Вейр, прищурив глаза, смотрел на старосту.
— Ежели бы не кочевряжилась, так и жила бы, сладко жила, — похотливо сверкнул мутными глазками Скорик.
***
Вейра затошнило. Одно и то же. Везде. Зло оказывалось не злом, а добро творило добрые дела такими методами, что злу оставалось только завидовать. Да, Елена была виновна в смертях, но она защищалась, как умела. Он испытал дикое желание схватить за остатки волос жирную тварь и засунуть лоснящейся рожей в костер. С трудом сдержавшись, он осмотрелся.
Полупрозрачные фигуры в темных одеждах до пят неслышно скользили в толпе. Жнецы. Пришли собрать дань. Деревня обречена.
И по заслугам.
Призрак отделился от людской массы, подплыл к нему.
— Вейр, — свистящий шепот отозвался легким покалыванием в висках и тошнотой в груди.
— Баале, — Вейр коротко кивнул.
— Ты не будешь вмешиваться, — складки капюшона шевельнулись, приоткрыв пустоту.
Вейр пожал плечами. Этих тварей он терпеть не мог, но разве можно винить волков за то, что они режут больных овец? Слуги Жрицы пришли собрать кровавую дань.
— Ваше дело и ваше право. Мое право — поступать, как мне вздумается, — он отвернулся от призрака. Скорик выпучил глаза на странного чужака, который разговаривал сам с собой.

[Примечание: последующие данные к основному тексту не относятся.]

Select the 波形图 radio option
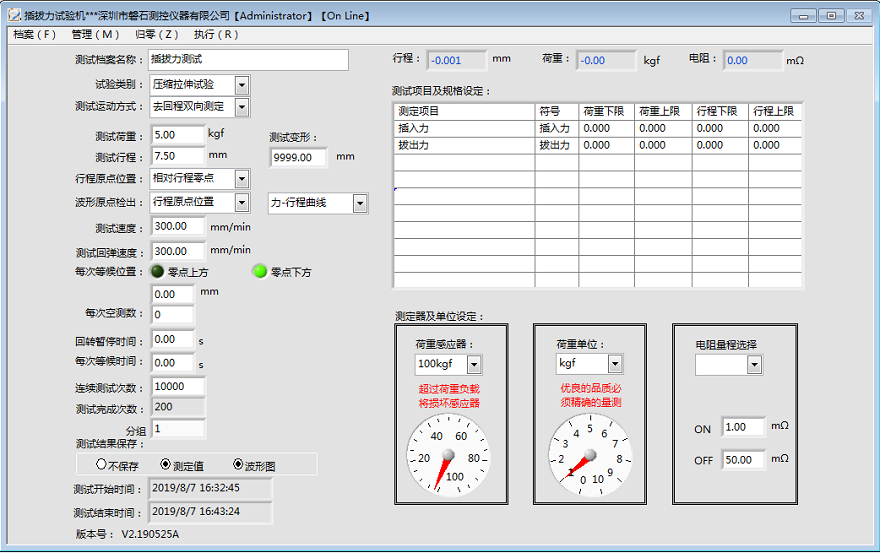 [238, 464]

— Не обманывай себя, ты знаешь, зачем мы здесь, — прошипела тьма.
—
— Господин, куда же Вы? — пискнул Скорик. — Щас само интересно будет, уже запалили ведь!
Всё. Терпение лопнуло. Вейр вынул ногу из стремени, развернулся и врезал кулаком в жирную челюсть. Схватил старосту за грудки и грохнул о землю с такой силой, что у того дух вышибло. Добавил ногой, сломав ребра.

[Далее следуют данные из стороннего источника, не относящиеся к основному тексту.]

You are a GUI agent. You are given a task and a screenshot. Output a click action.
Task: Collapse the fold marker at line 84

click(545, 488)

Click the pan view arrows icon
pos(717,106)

— Иди ты, Скорик… поближе. Виднее будет. Если сможешь, тварь, — процедил Вейр, развернулся и пошел к жрецу.
Раньше бы он проехал мимо. Раньше. Но не теперь. На миг, на один страшный миг ему показалось, что там, у столба, она.
***
Когда Вейр размазал старосту по земле, я потеряла дар речи. Белое, злое лицо, глаза, в которых заледенела ярость. Его было не узнать. Даже когда мы воевали с Алоизием, он был более… человечным. Вейр рассек толпу, подошел в жрецу в некрашеной шерстяной рясе, и, без долгих разговоров, залепил кулаком в рожу, сшибив того с ног. Вопли об анафемах и ведьмах прервались, захлебнулись кровью. Гомон толпы стих, лишь стоны жреца и Скорика, да плач перепуганного ребенка слышались в холодном вечернем воздухе. Я шагнула к Вейру. Он даже не глянул на меня, молча стоял, сверля толпу глазами, переводя взгляд с одного на другого. Толпа раздалась, попятилась, круг палачей ширился, редел. Вейр отвернулся и принялся отвязывать несчастную. Я мельком осмотрела стонущего жреца, который ничего, кроме брезгливости, не вызывал. Жить будет. Тишина взорвалась гомоном, выкриками и проклятиями. Вместо коня на пятачке стоял огромный волк, расставив лапы и скаля зубы. Вейр, не оборачиваясь, махнул рукой. Первые ряды попадали, волной силы разметало костер, горящая солома полетела по площади. Я смотрела на людей и не узнавала. Звери. Охваченные жаждой убийства, ненавистью и злобой звери. Позади меня послышался стон и оборвался. В толпе ахнули, загомонили. Я мельком глянула назад. Жрец уже ничего сказать не сможет. Ольга снесла ему голову. Кровь толчками выливалась из шеи, заливая пожухлую траву, впитываясь в землю. Я сглотнула.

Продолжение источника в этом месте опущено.